If you’re a history buff, Forbes.com has a great column this week on how and why the Founding Fathers consciously designed the U.S. patent system to work the way it does.
Drawing on the work of historians such as Naomi Lamoreaux of Yale, Kenneth Sokoloff at UCLA and Zorina Khan of Bowdoin, the column shows how the Founders carefully made room for inventors and companies to license out their patents if they didn’t want to build the products themselves.
The current vogue jargon for firms that focus on licensing is “non-practicing entities,” or NPEs. This is less derogatory than “patent trolls,” the pet phrase in some quarters (and for which I admittedly bear some responsibility), but it’s just as misleading and reflects a serious misunderstanding of how the patent system is supposed to work.
As the column lays out, the Founders wanted to provide powerful incentives for even ordinary citizens to come up with breakthrough inventions. They explicitly rejected proposals to require that patent-holders “work” or manufacture their inventions, in part because that requires capital. Second, they expressly wrote the original 1790 patent law to facilitate the licensing and sale of patent rights.

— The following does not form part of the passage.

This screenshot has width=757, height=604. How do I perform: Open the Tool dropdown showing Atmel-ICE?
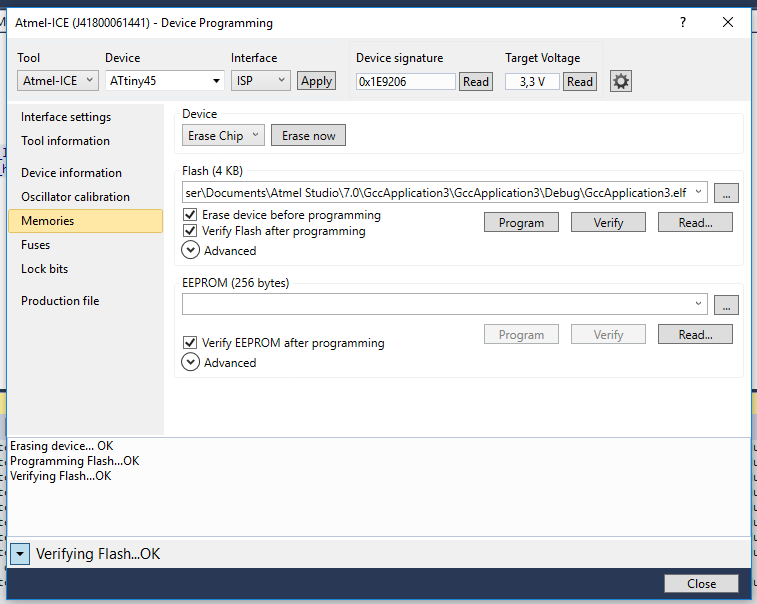58,81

These choices reflected a basic recognition: then, as now, that many inventors and innovators didn’t have the resources or the desire to build their own businesses. To get the maximum public benefit from new technology, inventors had to have the ability to license their inventions to others who would take on the actual production.
Lamoreaux and Sokoloff have estimated that more than two-thirds of all the great inventors of the Industrial Revolution, including Thomas Edison and Elias Howe (of sewing-machine fame), licensed some or all of their patents to others for development. In other words, they were “non-practicing entities.”
Fast forward to today and the hothouse debate over “NPEs.” The implication of “non-practicing entity” is that there’s something deficient or missing in a company licenses but doesn’t “make anything.”
Wrong. Technically speaking, a patent is a “negative right.” It doesn’t give you the right to do anything. Instead, it gives you the right to prevent others from doing something (namely, making, using or selling the patented invention).
As the Founders understood, building a business is complicated. It isn’t for everybody. You may not have enough capital. You may not have management expertise. You may face regulatory obstacles, or even other patents that describe parts of the technology involved in your invention.
So holding a patent is entirely separate from producing a patented invention. The only way to “practice a patent” is to exercise your rights under the patent: to control how others make, use or sell the invention that it describes. That can only be accomplished in one of two ways: (1) by licensing the patent; or (2) by exercising your exclusive rights and preventing others from using the inventions described in the patent. That’s it. If you decide to make a product that utilizes your invention, you are essentially licensing the patent to yourself.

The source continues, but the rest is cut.